I was really hoping for a relaxing game. I needed one. Spirittea was promising that experience. Unfortunately, it’s a clear demonstration that there’s a fine line between relaxation and boredom.
Mashing up my favorite Spirited Away and Stardew Valley and featuring my favorite pastimes of taking baths and drinking tea, it had everything going for it. Heck, the protagonist is a writer who travels to the countryside to work on their latest book. I’m a writer. At least, I sometimes claim to be.
But after nearly 20 hours, I was a season and a half into the game. I’d befriended a handful of spirits and villagers. The bathhouse was coming along. But it was crawling. Forget relaxing; going back to Spirittea was beginning to just add to my misery. Something went wrong here.
Spirittea (PC [Reviewed] Xbox One, Xbox Series X|S, Switch)

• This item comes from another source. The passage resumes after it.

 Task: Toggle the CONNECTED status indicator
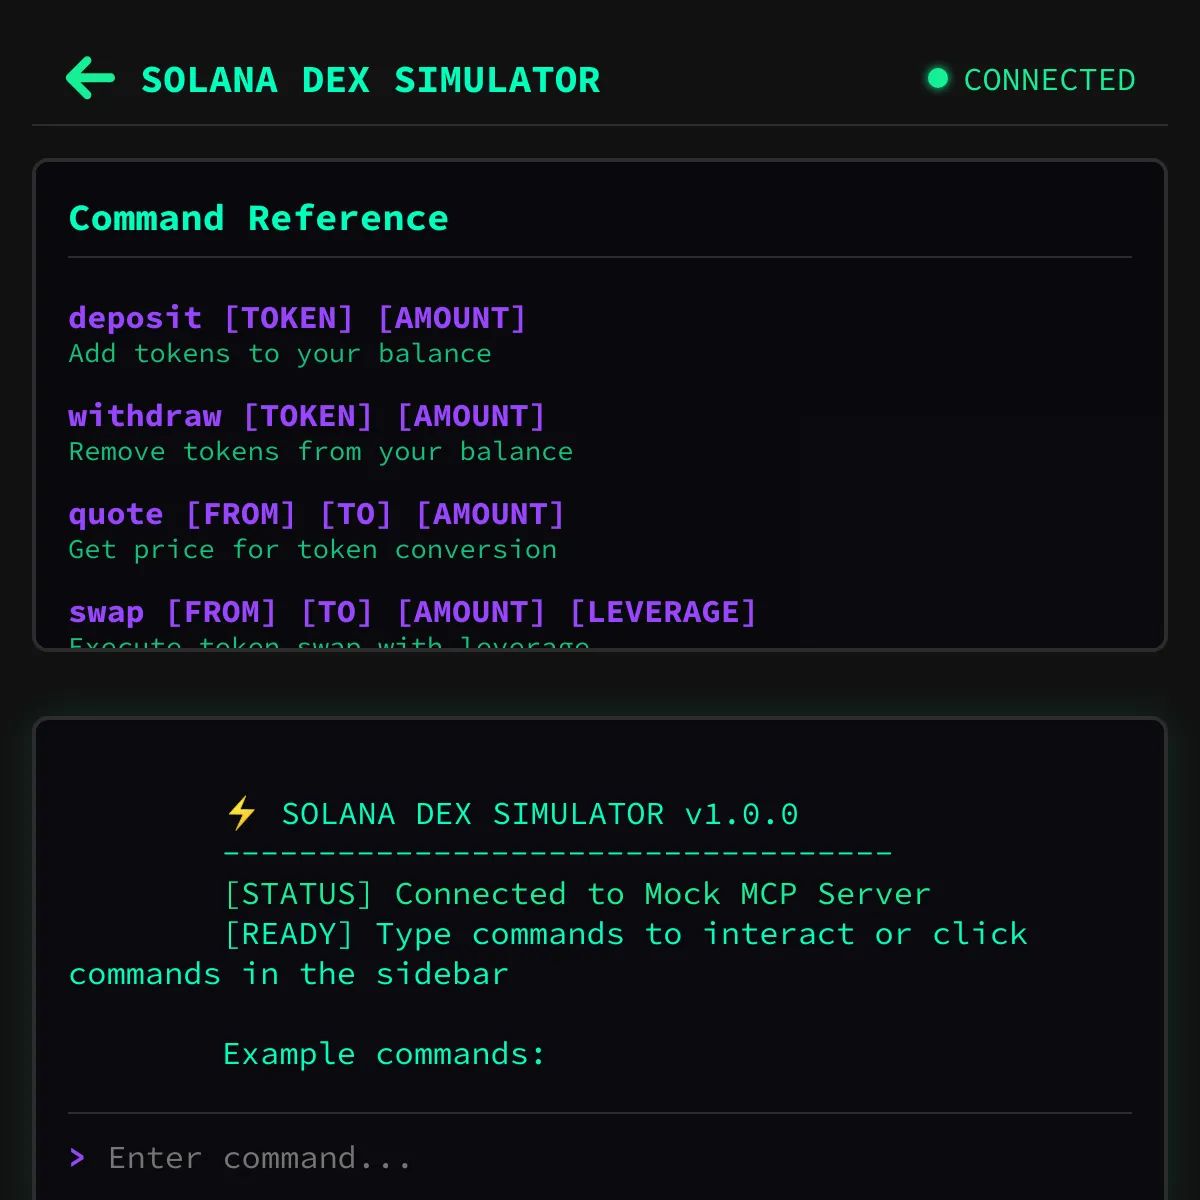pyautogui.click(x=1030, y=79)
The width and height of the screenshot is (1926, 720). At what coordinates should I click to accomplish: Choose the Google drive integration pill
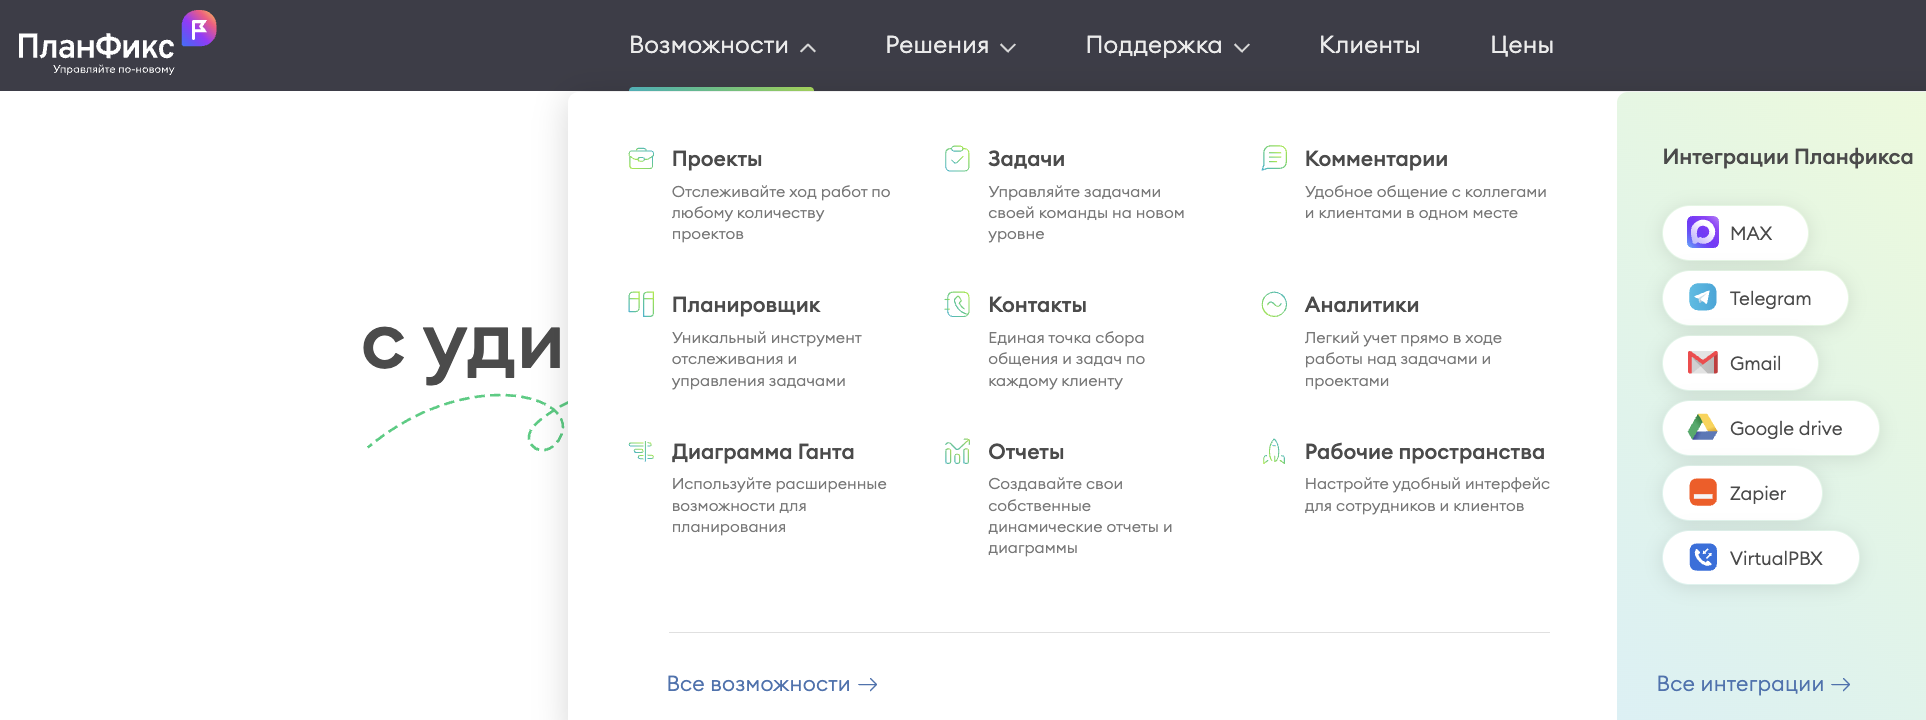[x=1770, y=428]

Developer: Cheesemaster Games
Publisher: No More Robots
Released: November 13, 2023
MSRP: $19.99
I’ve given some of the synopsis already, but to reiterate, you’re a writer who has retreated to the countryside to remove distractions and focus on your next opus. However, soon after drinking tea from a magic teapot, you gain the ability to see spirits. Well, a spirit. However, this maneki neko tells you that all the other spirits of the village have become lost as the residents have stopped worshipping them. You’re tasked with helping them find themselves, then, uh, bathing them.
Yeah, there’s a bathhouse at the top of the mountain, and it’s a great way to make money because my old college professors were right: writing doesn’t pay the bills. Any spirit you help out becomes a customer at the bathhouse, and so do all their identical siblings.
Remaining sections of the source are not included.